2. Spend the next few weeks asking a lot more questions and making a lot less statements. Turn your Transmit button off – and turn your Receive button on.
3. Use Open rather than Closed questions. Open questions are those which cannot be answered with a Yes or No and they elicit a lot more information.
4. Listen to the answers you get. And utilise the information from these answer in the conversation.
Incidentally, this last point is not as easy as it sounds! For example, you are likely to have had the experience in which someone asks you a question about your feelings or views and, as you begin to reply, you notice they have apparently lost interest! They may be looking at you but the blank look in their eyes indicates that their attention is somewhere else (it's usually on rehearsing their next comment or question!).
An end to 'self consciousness'
The main aim of this approach is to get into the habit of learning about the other person and discovering what makes them tick. People are truly fascinating – as you may discover.

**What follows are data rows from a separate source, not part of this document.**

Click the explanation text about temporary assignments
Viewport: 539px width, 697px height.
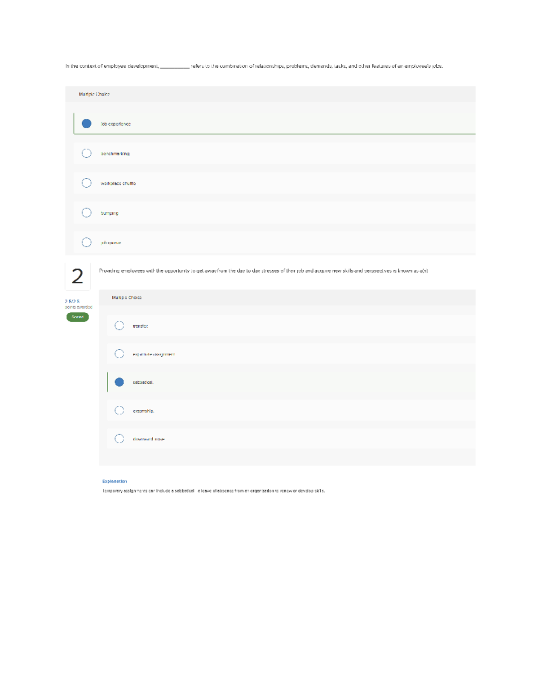coord(213,491)
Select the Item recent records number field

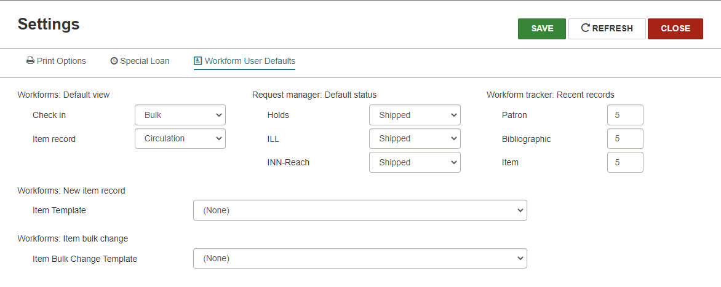click(625, 162)
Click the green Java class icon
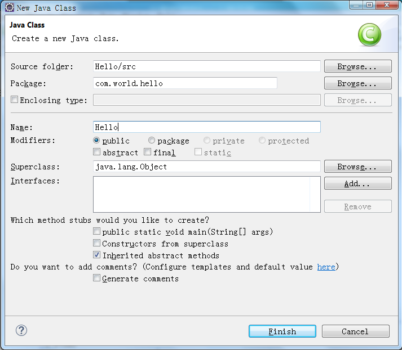The image size is (402, 350). coord(369,34)
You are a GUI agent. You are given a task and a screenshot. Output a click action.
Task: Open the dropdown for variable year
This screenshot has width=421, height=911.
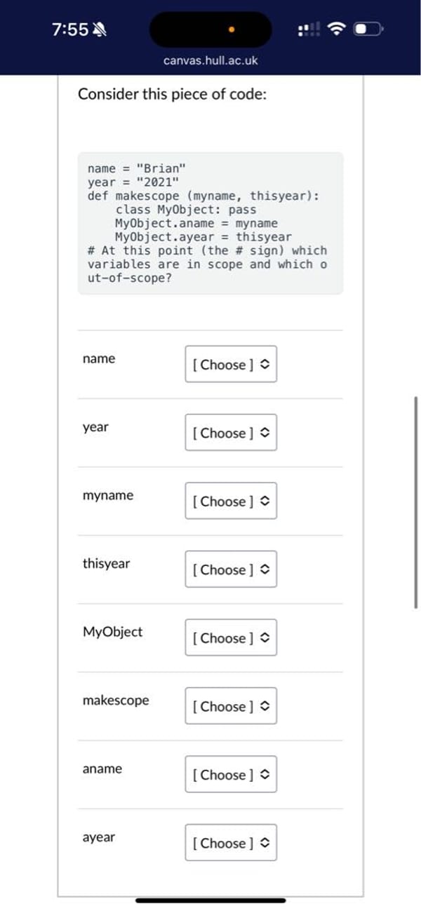[x=231, y=433]
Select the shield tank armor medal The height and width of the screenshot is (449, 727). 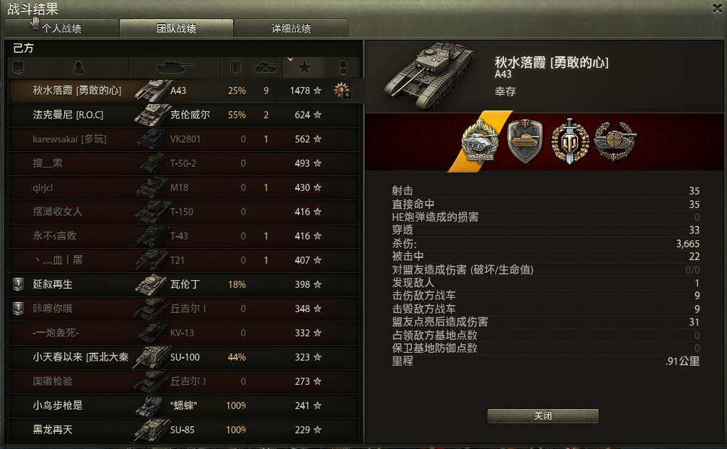[x=525, y=141]
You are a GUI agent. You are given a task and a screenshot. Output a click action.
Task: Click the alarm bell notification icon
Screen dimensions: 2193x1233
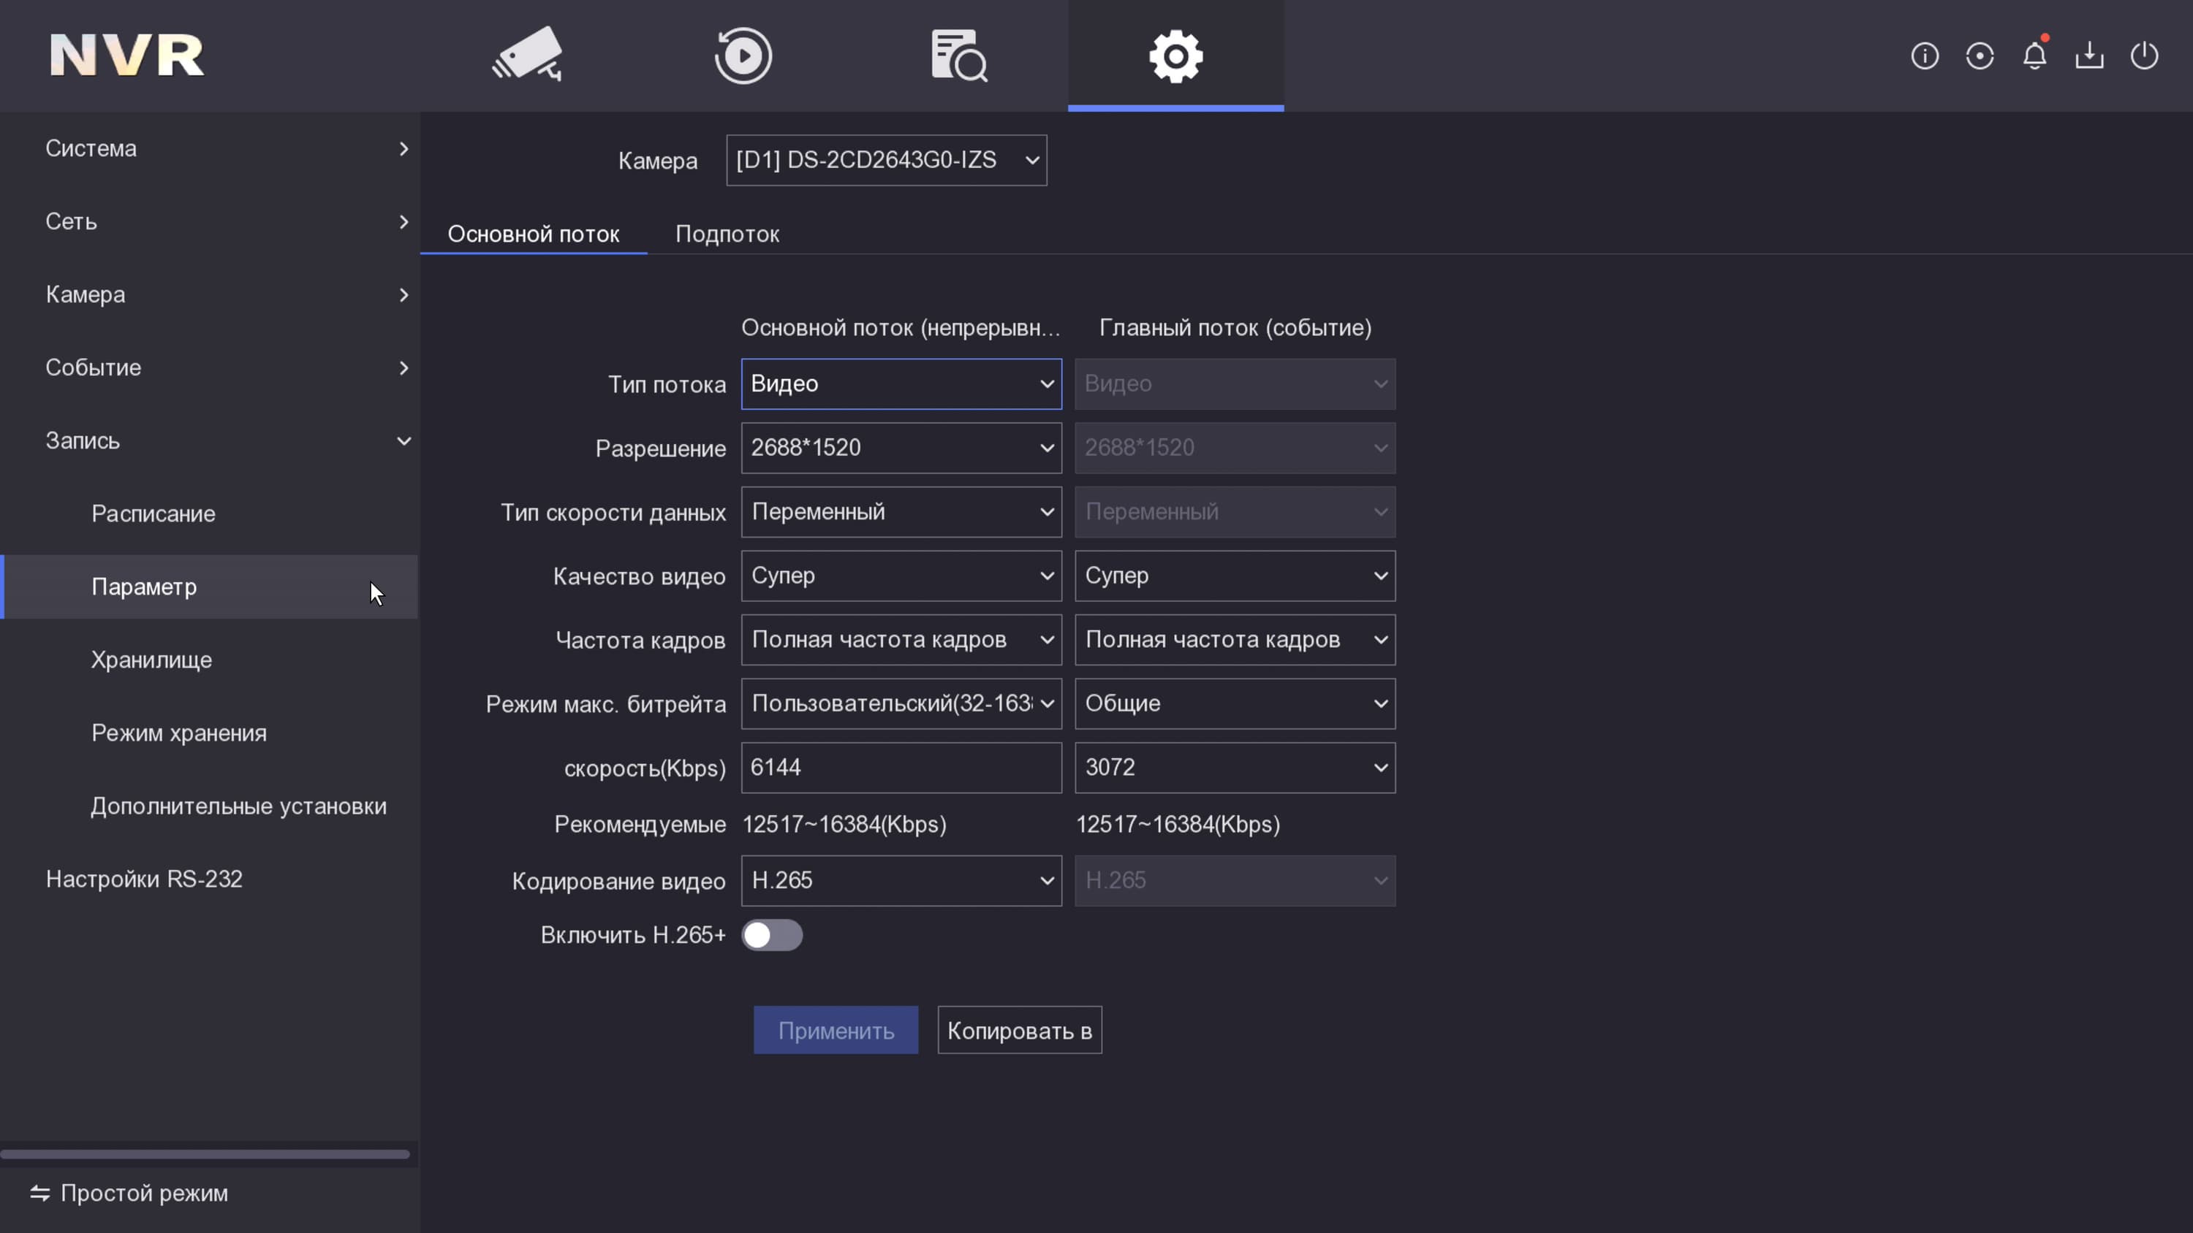(2035, 56)
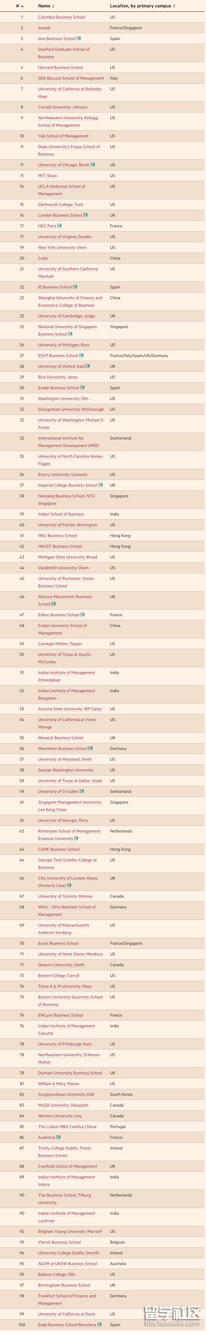Screen dimensions: 206x1331
Task: Click the icon beside London Business School
Action: point(86,215)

A side effect is that you'll never again have to worry about 'what to say' in casual conversation – you simply take a genuine interest in other people. SELF-consciousness is replaced with OTHER-consciousness.
Use this with those close to you, too! You may be surprised to discover how little you really do know about them – or about what makes them 'tick'.
Having an attitude of sincere interest in their 'model of the world' is one of the most respectful ways of creating rapport with people. It is also one of the prerequisites to being able to influence others effectively and ecologically.
(** Father Ted: This newsletter is read in many parts of the world such as Africa, Asia, Australia, and North and South America where the 'Father Ted' TV series may not yet have reached. Watch out for it when it does reach your part of the world – it's very silly and very funny.)